++++ Page text

French customs officers strike over job cuts

Customs officers across France will walk out on Thursday in protest at job cuts that unions say will “weaken the customs network”.

French customs officers strike over job cuts

The national strike on Thursday, March 10th is expected to lead to delays at ports, airports and on the Eurostar.

The strike, which will include a rally outside the National Assembly building in Paris, was called by the CFDT-Douane and has the support of other unions. 

A work-to-rule protest over pay and conditions by customs officers in 2019, under the shadow of Brexit, led to delays and disruption at airports, as well as ports including Calais and Dunkirk, and on Eurostar trains.

Unions are calling on the government to axe plans to switch responsibility for import duty collection to the Direction Générale des Finances Publiques by 2024, at the cost of 700 customs’ officer jobs – and, according to strikers, tens of billions of euros to State coffers.

++++++++

## Exercise task 1
List every city or country named in the customs strike article.
## Exercise task 2
Summarize the customs strike article in two sentences.
## Exercise task 3
Continue the customs strike article from its last sentence.

++++ Raw data

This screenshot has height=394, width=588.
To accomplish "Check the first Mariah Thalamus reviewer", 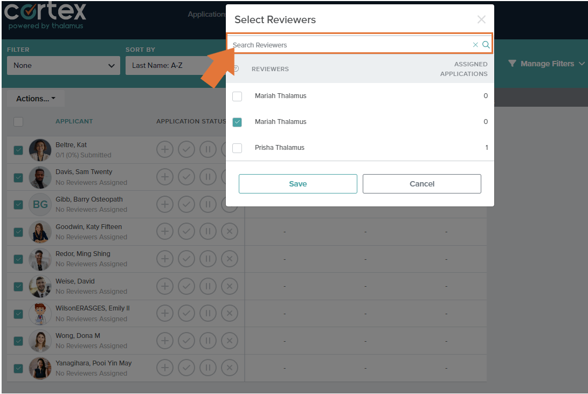I will click(237, 96).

++++++++

## Expected answer 1
France, Paris, Calais, Dunkirk

## Expected answer 2
Customs officers across France will hold a national strike on Thursday, March 10th, which is expected to delay travel at ports, airports and on the Eurostar. The strike was called by the CFDT-Douane with the support of other unions, and it protests a plan to transfer import duty collection to the Direction Générale des Finances Publiques by 2024 at the cost of 700 customs jobs.

## Expected answer 3
“We are asking for the reforms to be stopped, mainly that of the transfer of taxation, which is disorganising the network with the elimination of nearly a thousand jobs,” CFDT-Douane’s secretary general David-Olivier Caron said.

The planned job cuts come after years of restructuring and streamlining that has seen thousands of positions disappear, the unions say, when customs fraud and smuggling is rising because of a lack of resources.